--- What this task involves ---
Add 136 to every coordinate in the answers, and rewrite the records from their start through the line containing "will [x=102, y=28].", with the requests included.

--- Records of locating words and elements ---
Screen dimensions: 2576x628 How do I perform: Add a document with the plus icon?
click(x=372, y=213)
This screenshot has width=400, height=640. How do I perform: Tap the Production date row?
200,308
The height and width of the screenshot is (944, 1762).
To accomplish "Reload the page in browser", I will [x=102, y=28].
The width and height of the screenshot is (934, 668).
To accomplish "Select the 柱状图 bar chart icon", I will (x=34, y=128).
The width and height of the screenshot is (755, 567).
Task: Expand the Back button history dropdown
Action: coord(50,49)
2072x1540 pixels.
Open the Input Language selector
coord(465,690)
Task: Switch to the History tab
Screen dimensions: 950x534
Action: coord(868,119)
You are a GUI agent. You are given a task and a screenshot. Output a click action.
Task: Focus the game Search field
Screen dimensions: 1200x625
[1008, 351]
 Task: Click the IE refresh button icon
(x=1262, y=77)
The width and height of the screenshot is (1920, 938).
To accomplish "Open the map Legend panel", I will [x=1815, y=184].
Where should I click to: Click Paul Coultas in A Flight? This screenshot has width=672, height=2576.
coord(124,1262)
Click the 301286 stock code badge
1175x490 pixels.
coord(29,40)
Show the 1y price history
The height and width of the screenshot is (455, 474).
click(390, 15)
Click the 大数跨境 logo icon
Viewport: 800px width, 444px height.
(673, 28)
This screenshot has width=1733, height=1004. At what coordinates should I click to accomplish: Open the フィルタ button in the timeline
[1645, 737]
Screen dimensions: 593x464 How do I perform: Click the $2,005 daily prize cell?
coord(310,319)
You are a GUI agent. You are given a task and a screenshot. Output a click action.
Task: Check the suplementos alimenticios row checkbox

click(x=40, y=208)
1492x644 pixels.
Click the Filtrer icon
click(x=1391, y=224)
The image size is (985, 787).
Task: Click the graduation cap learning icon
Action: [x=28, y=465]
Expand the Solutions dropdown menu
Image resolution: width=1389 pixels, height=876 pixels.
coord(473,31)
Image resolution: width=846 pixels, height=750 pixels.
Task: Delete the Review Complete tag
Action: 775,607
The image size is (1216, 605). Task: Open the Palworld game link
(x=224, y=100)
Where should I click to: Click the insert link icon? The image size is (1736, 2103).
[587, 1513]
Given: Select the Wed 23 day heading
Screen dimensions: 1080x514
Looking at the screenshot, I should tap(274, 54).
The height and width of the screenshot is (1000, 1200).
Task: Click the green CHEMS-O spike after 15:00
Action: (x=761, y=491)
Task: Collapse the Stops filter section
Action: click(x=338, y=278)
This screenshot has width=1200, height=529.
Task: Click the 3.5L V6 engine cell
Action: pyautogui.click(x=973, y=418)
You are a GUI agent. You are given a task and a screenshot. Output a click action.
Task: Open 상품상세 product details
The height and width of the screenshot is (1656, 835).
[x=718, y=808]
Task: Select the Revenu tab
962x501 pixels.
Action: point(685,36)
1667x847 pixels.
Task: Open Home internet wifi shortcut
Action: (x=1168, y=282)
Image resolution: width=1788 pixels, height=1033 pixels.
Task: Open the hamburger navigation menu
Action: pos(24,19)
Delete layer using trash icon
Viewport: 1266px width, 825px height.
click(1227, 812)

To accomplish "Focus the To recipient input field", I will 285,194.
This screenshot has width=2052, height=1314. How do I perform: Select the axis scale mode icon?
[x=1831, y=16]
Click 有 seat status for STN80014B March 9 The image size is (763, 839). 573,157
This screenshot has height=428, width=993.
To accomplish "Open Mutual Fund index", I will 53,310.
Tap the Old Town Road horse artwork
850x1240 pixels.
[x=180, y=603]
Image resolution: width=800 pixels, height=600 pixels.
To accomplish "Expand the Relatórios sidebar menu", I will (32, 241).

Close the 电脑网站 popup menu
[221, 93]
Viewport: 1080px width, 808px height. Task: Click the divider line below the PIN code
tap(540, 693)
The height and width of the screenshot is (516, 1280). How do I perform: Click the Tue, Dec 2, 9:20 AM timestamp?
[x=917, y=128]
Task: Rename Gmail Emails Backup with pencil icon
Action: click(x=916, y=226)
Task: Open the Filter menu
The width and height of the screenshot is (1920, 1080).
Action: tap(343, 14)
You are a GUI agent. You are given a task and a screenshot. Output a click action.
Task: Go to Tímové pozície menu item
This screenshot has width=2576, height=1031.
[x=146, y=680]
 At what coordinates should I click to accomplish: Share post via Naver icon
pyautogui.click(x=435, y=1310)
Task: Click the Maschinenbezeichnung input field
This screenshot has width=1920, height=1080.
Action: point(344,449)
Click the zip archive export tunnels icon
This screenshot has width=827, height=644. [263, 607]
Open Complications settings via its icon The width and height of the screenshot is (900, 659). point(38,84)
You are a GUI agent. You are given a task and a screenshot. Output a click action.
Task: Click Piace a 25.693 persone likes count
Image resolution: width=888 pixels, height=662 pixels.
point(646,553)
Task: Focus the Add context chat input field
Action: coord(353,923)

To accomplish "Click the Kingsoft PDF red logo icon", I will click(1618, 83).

--- Finished task ---
Screen dimensions: 2576x628 How do I perform: Add a document with the plus icon?
click(x=508, y=349)
This screenshot has width=400, height=640. How do I perform: Tap the Production date row?
336,444
The height and width of the screenshot is (944, 1762).
To accomplish "Reload the page in browser", I will [x=238, y=164].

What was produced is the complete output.